My final question returns to the matter of Robinson’s biography, and asks: in what sense is the book truly ‘honest’? The word ‘honest’ seems to me multiply contested and even abused today, often being used to mean ‘reductionist’. As with Alasdair Maclntyre’s book Whose Justice? Which Rationality?,[9] we are compelled today to ask, Whose Honesty?, and to suspect all claims to absolutize the concept of honesty and thereby to claim an apparent moral high ground. In particular, Robinson himself seems to me to protest rather too much when he declares again and again that for the most part he remains a traditional Christian—yet says in the preface, revealingly, that he finds less and less of himself to what he calls the right side of the line that runs through the middle of himself. He was of course a complex character, as his biography reveals, and in later life he edited and republished, movingly, his father’s devotional book The Personal Life of the Clergy under the title The Personal Life of the Christian,[10] reaffirming warmly the central disciplines and habits of Christian devotion. But how he kept the two sides of himself integrated, if he did, has never been clear to me. Maybe it was honesty which compelled this unclarity, but the sense of ‘owning up’, of ‘coming clean’, which the title implies is not, I think, borne out by the apparent confusion of the author.
[189]
And yet.
These seven questions press themselves on me as I read the book today, but as I stop and reflect there is another one, to which the answer is resoundingly positive. Granted the book made an enormous splash, being gobbled up by an eager public in a manner which befell no other postwar books of theology, it is hard to say that Robinson did not have his finger on something. What was it? What felt need did he meet? Did he describe adequately what it was that he had rightly spotted? If not, can we go beyond him?

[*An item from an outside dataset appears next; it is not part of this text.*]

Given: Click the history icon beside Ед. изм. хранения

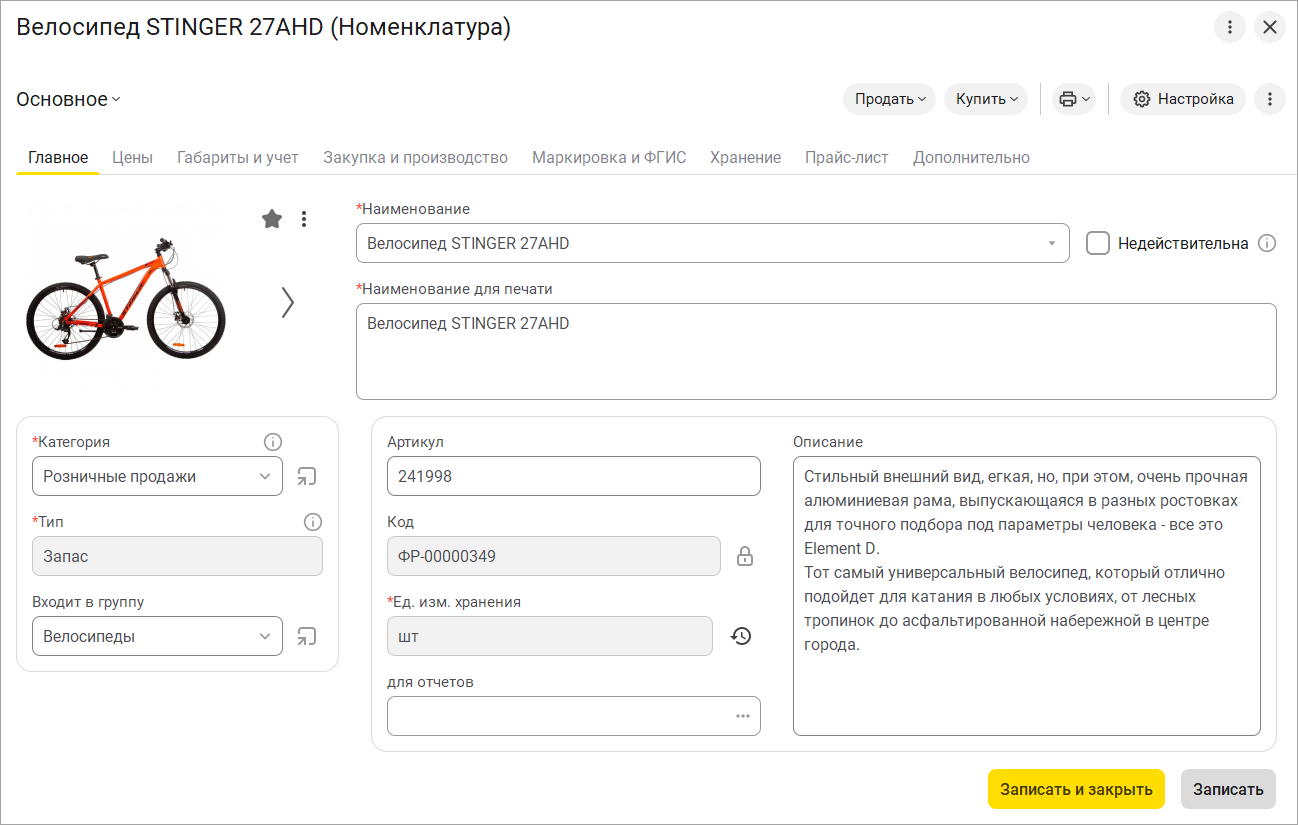Looking at the screenshot, I should [741, 636].
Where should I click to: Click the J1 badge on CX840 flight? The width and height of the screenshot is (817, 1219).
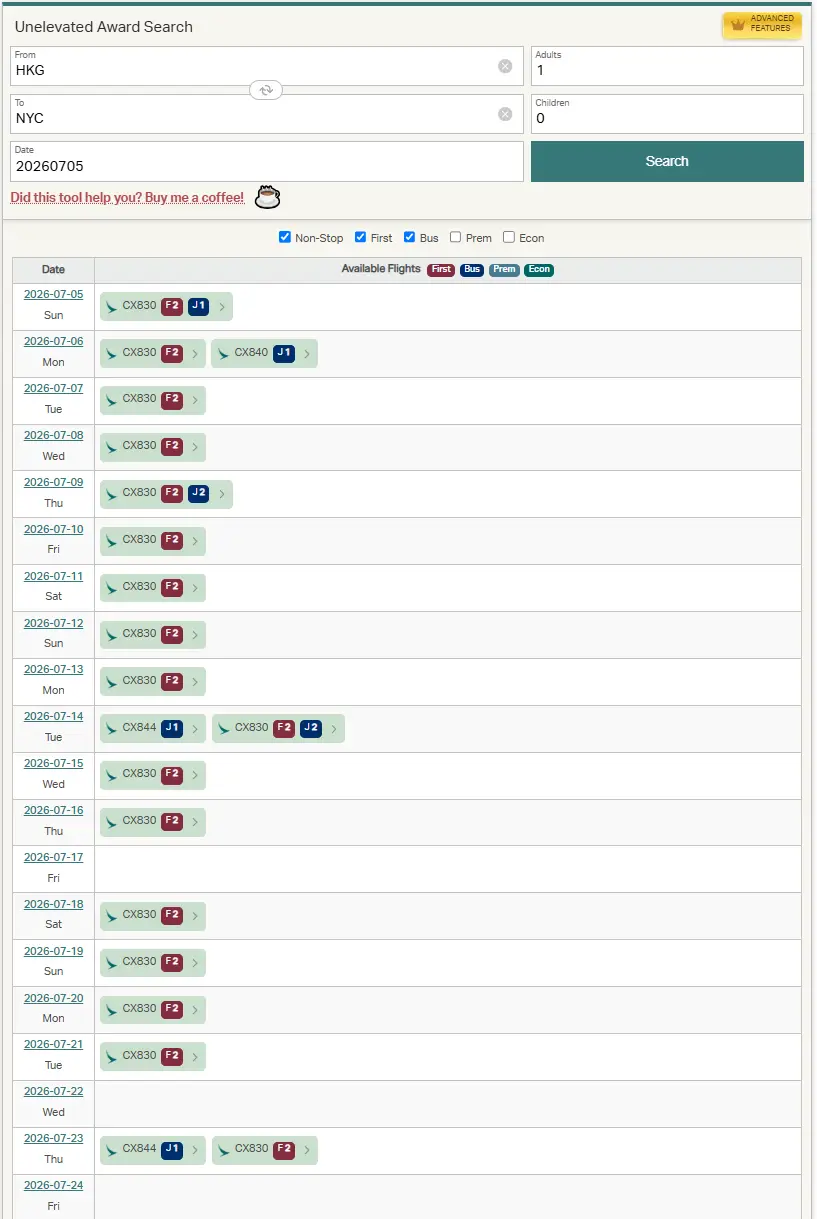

It would be easy, of course, to try to explain the book’s impact in as reductionist a fashion as Robinson himself employs from time to time. In a sense the book was addressing the 1960s, but in another sense it was expressing where the culture already was, and thus helping to sustain a mood already present—with the doubtful legitimacy of endorsement from a liberal churchman called in to give permission for trends in the culture, many of which Robinson himself would not have welcomed. ‘People always like being given permission for what they want to think and do’, we might say, and leave it at that. But apart from the dubious nature of such an analysis even in its own terms, I believe there is a lot more going on, which we still need to attend to quite carefully, though I find Robinson’s expression of it frequently unhelpful and misleading for the reasons given above. Let me try to say what it is; and here I invoke the fact that my background is very similar to Robinson’s (albeit a generation later) as an excuse for claiming to see into what he was trying to do. After all, despite all my criticisms, I find myself insisting in my own work on some of the very same things as Robinson did, some of the same central points, though because of what I perceive as weaknesses in Robinson’s position I try to do it in different ways.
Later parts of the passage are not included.